## What is asked
Arrange the lines of the listing below as a JSON list of strings, starting with the line that contains "Given: Open Model view from the left sidebar" and going on through the end of the listing. Use one string per line, skip blank lines, and leave out the pictures.

## Record set
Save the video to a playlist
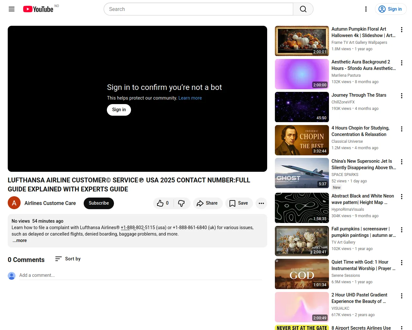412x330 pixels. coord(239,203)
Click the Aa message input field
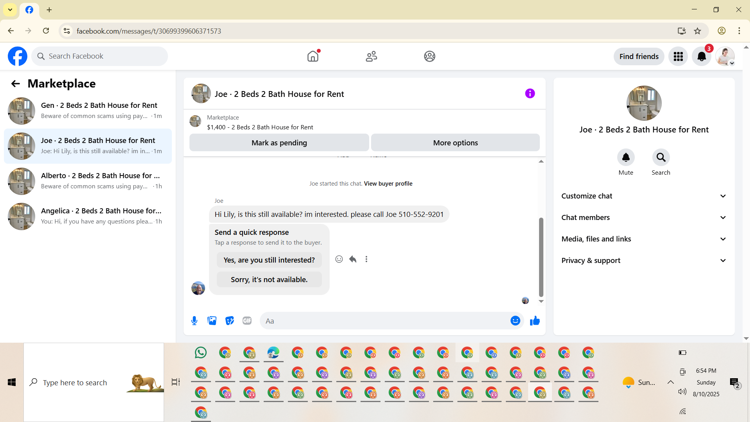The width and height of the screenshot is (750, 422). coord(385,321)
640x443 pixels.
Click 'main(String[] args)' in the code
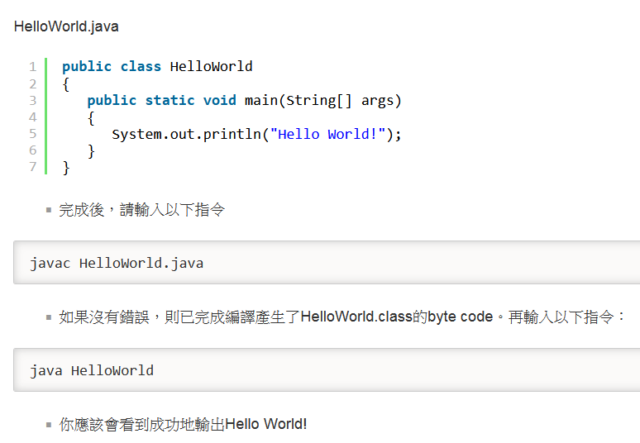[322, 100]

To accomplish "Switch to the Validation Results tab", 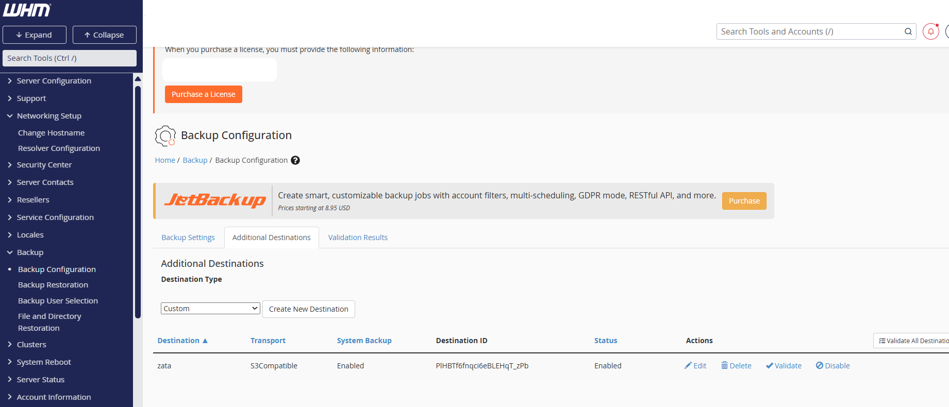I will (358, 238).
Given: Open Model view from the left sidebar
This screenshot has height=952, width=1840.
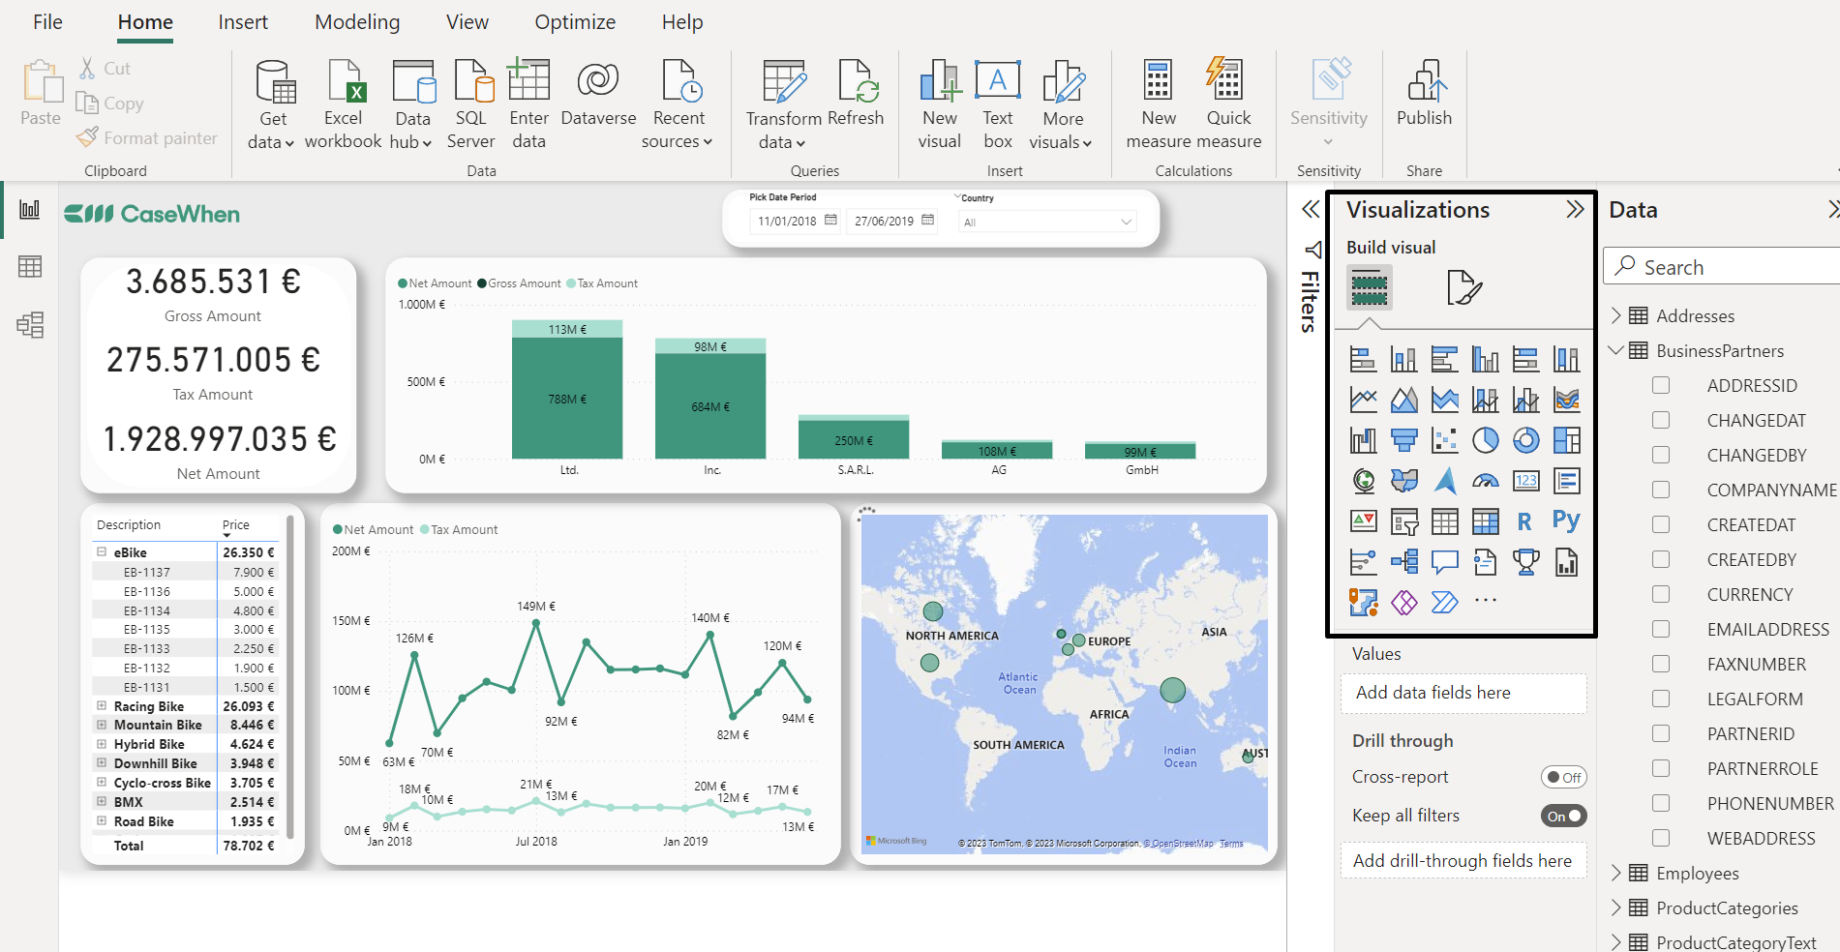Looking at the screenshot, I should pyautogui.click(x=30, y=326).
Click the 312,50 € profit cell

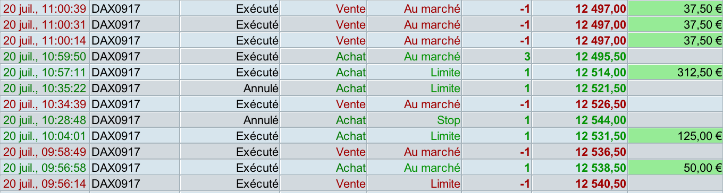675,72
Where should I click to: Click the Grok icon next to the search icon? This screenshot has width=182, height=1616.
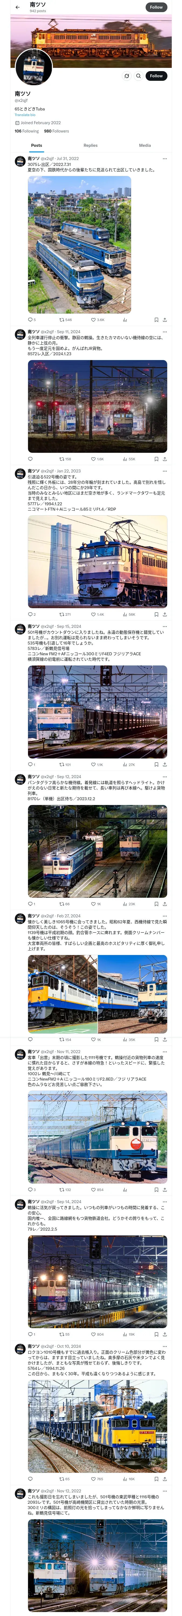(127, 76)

## Response
[
  "Given: Open Model view from the left sidebar",
  "This screenshot has height=952, width=1840.",
  "Looking at the screenshot, I should pyautogui.click(x=30, y=326).",
  "Click the 312,50 € profit cell",
  "675,72",
  "Where should I click to: Click the Grok icon next to the search icon? This screenshot has width=182, height=1616.",
  "(127, 76)"
]